Evidence Over Claims
What: No implementation is considered complete until fresh verification output (test results, coverage report, runtime behavior) confirms the claim. The statement "it should work now" is treated as semantically equivalent to "I have not verified it."
Why: Large language models produce plausible output with high confidence regardless of correctness. This is not a bug — it is a structural property of how they work. A model that generates syntactically correct Python with proper type annotations, reasonable variable names, and coherent docstrings will produce code that looks correct to a human reviewer even when it contains subtle logical errors, off-by-one mistakes, or incorrect API usage patterns.
The failure mode is not that AI generates obviously broken code. Obviously broken code is caught immediately. The failure mode is code that passes visual review but fails at runtime — an async function that is called without await, a database query that uses the wrong column name but happens to match another column's type, a Temporal activity that catches and silently swallows an exception that should propagate.
Human code review catches some of these errors. But code review is a probabilistic defense: reviewers see what they look for, and the categories of AI errors do not always match the categories that experienced developers habitually check for. Automated verification (tests, linters, type checkers) is a deterministic defense.
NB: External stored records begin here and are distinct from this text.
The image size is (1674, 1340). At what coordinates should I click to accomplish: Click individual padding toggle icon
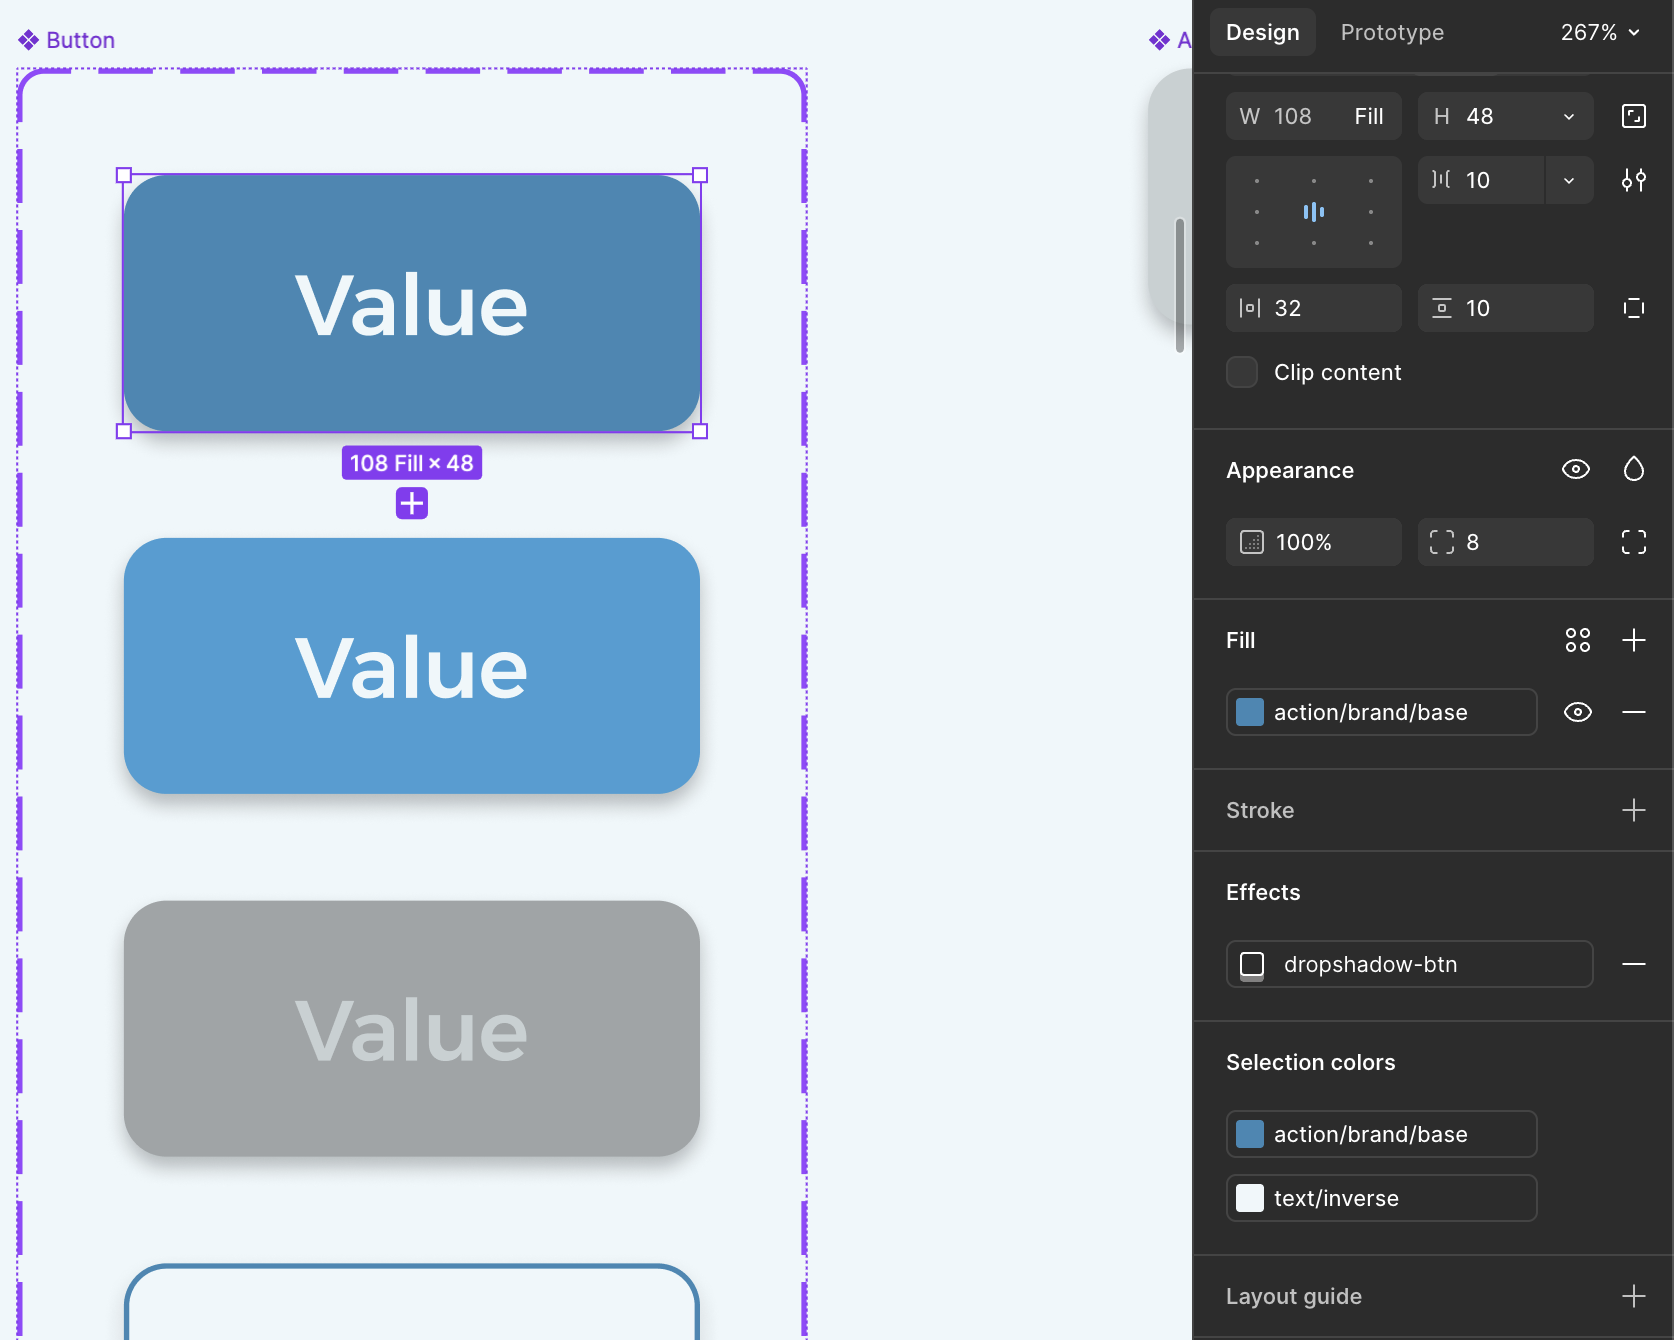(1633, 308)
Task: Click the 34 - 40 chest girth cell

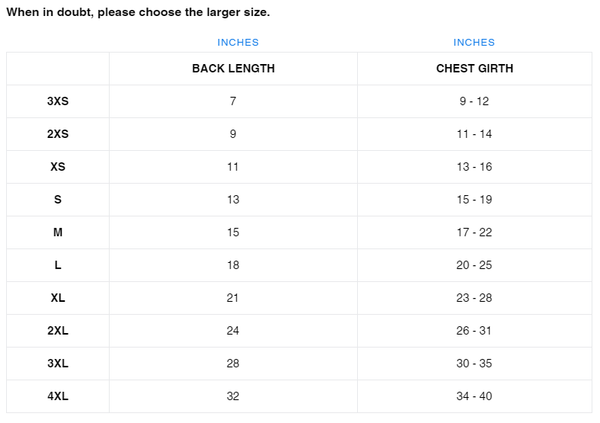Action: pos(474,396)
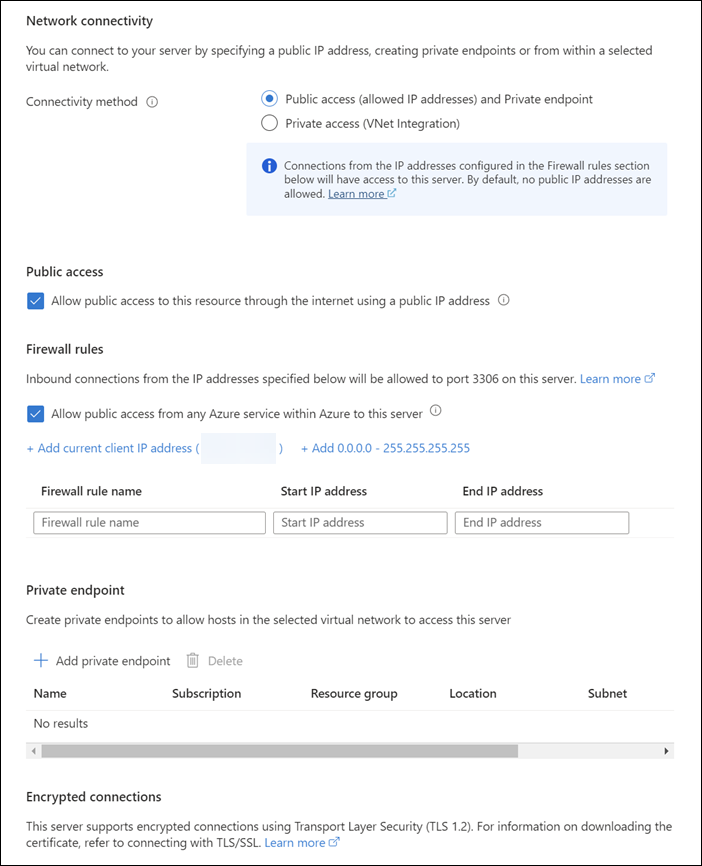This screenshot has width=702, height=866.
Task: Click the plus icon for Add private endpoint
Action: [x=41, y=661]
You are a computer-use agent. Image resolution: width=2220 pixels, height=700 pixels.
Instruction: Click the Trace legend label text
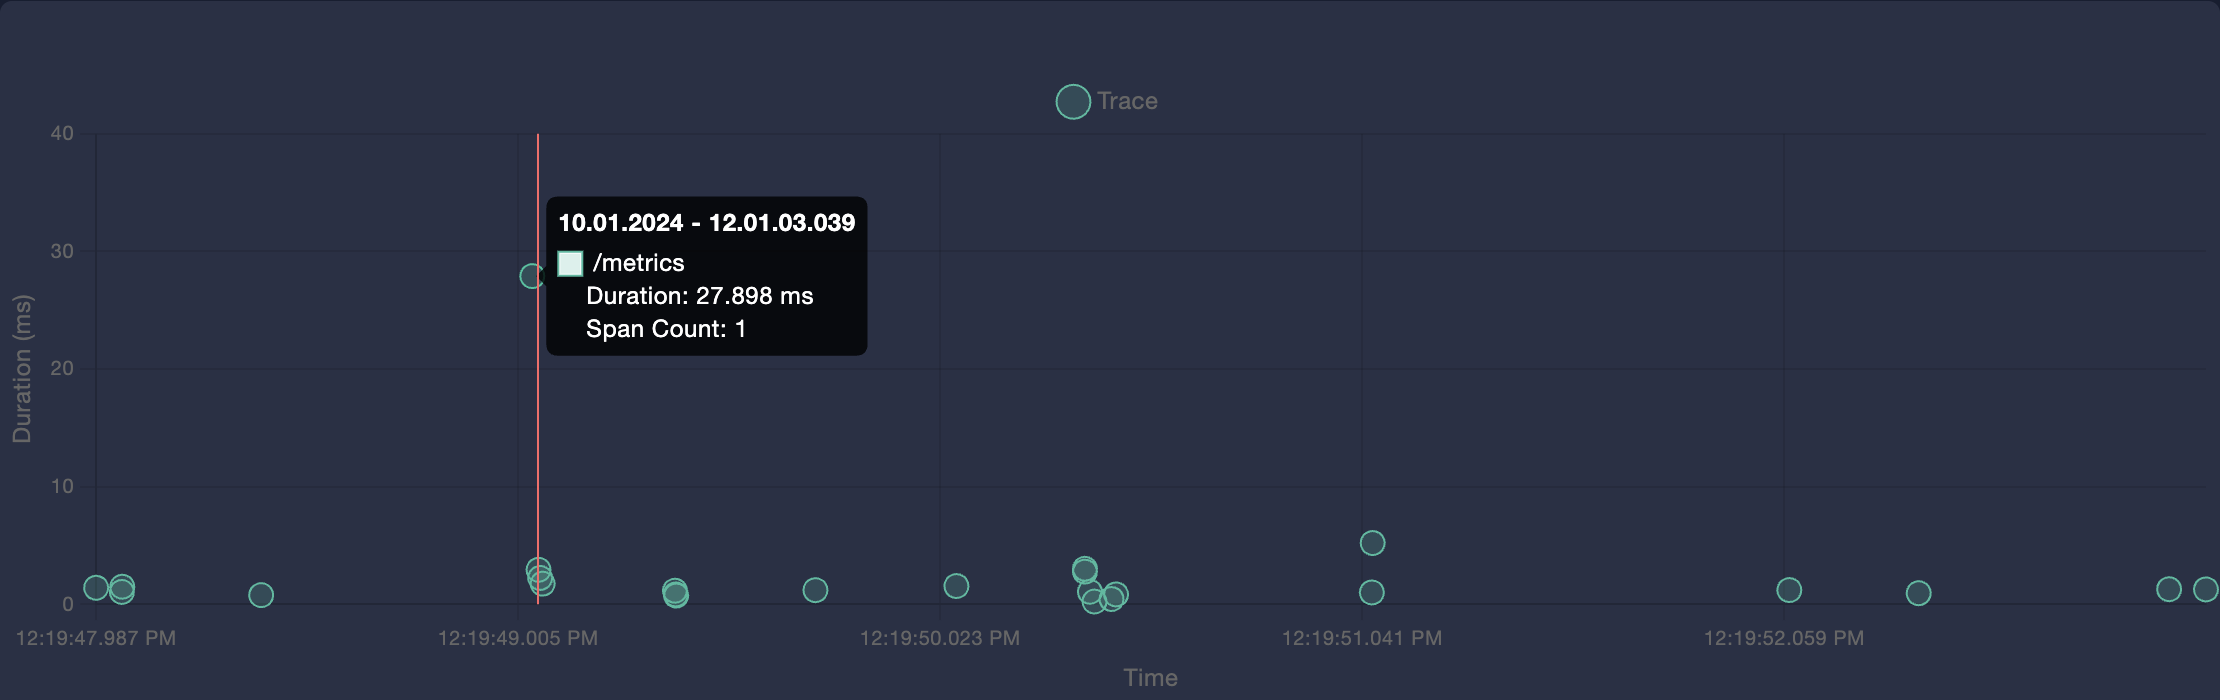[1127, 101]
It catches errors regardless of whether the reviewer thought to look for them.
The methodology therefore mandates verification at multiple levels:
- Tests must run and pass. Not "the tests exist." Not "the tests should pass." The actual test output must be present in the session before a task is marked complete.
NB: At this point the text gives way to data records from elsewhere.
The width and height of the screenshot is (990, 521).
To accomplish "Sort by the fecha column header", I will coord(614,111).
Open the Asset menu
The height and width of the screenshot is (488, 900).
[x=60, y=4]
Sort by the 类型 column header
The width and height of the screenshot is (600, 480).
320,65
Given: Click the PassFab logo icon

- Coverage must meet thresholds. 90% for workflow state machine and activities (the system's correctness-critical core), 70% for all other layers. These thresholds are enforced by tooling, not by discipline.
- Linting must pass. Post-edit hooks run linters automatically. Code that introduces lint errors is flagged before it reaches review.
Evidence: Trust Relay has 3,769 backend test functions across 225 test files, plus 59 frontend test files. This test density — approximately 1 test function per 38 lines of production code — is a structural outcome of the evidence-over-claims principle: every feature implementation includes test implementation as a non-optional deliverable. The testing standard prohibits mocking by default (real PostgreSQL via testcontainers, real MinIO, real Temporal test server). When mocking is necessary (third-party APIs with rate limits or costs), each mock requires an explicit MOCK APPROVED comment documenting the reason, the approver, and the alternative for running against real services. Trust Relay has 241 such documented mock approvals across 232 test files. These are not arbitrary bureaucracy — they are an audit trail proving that every deviation from real-service testing was a conscious, justified decision. See appendix-f-evidence.md for the full testing metrics.
The 3-layer quality gate system (Section 7) implements this principle at the tooling level:
- Layer 1 (post-edit): Linters run automatically after file edits. Immediate feedback.
- Layer 2 (pre-push): Blocking gate before code reaches the remote. Tests must pass, coverage must meet thresholds.
- Layer 3 (stop verification): When the AI signals task completion, a verification prompt fires asking for proof of completion. This catches the "it should work now" failure mode directly.
How: The Superpowers verification-before-completion skill governs the completion gate. Before marking any task complete, the skill requires:
- Fresh test output (not from a previous run — timestamps must be recent)
- Coverage report showing threshold compliance
- Linter output showing zero new warnings
- For UI changes: screenshot or description of visual verification
The Stop hook (configured in .claude/settings.json) reinforces this at the infrastructure level. When Claude attempts to conclude a response with implementation claims, the hook prompt asks: "Have you shown the test output? Have you verified the change works?" This is a structural safeguard against the AI's tendency to declare victory prematurely.
For the full testing standard, see appendix-a-testing.md. For quality gate architecture, see appendix-e-hooks.md.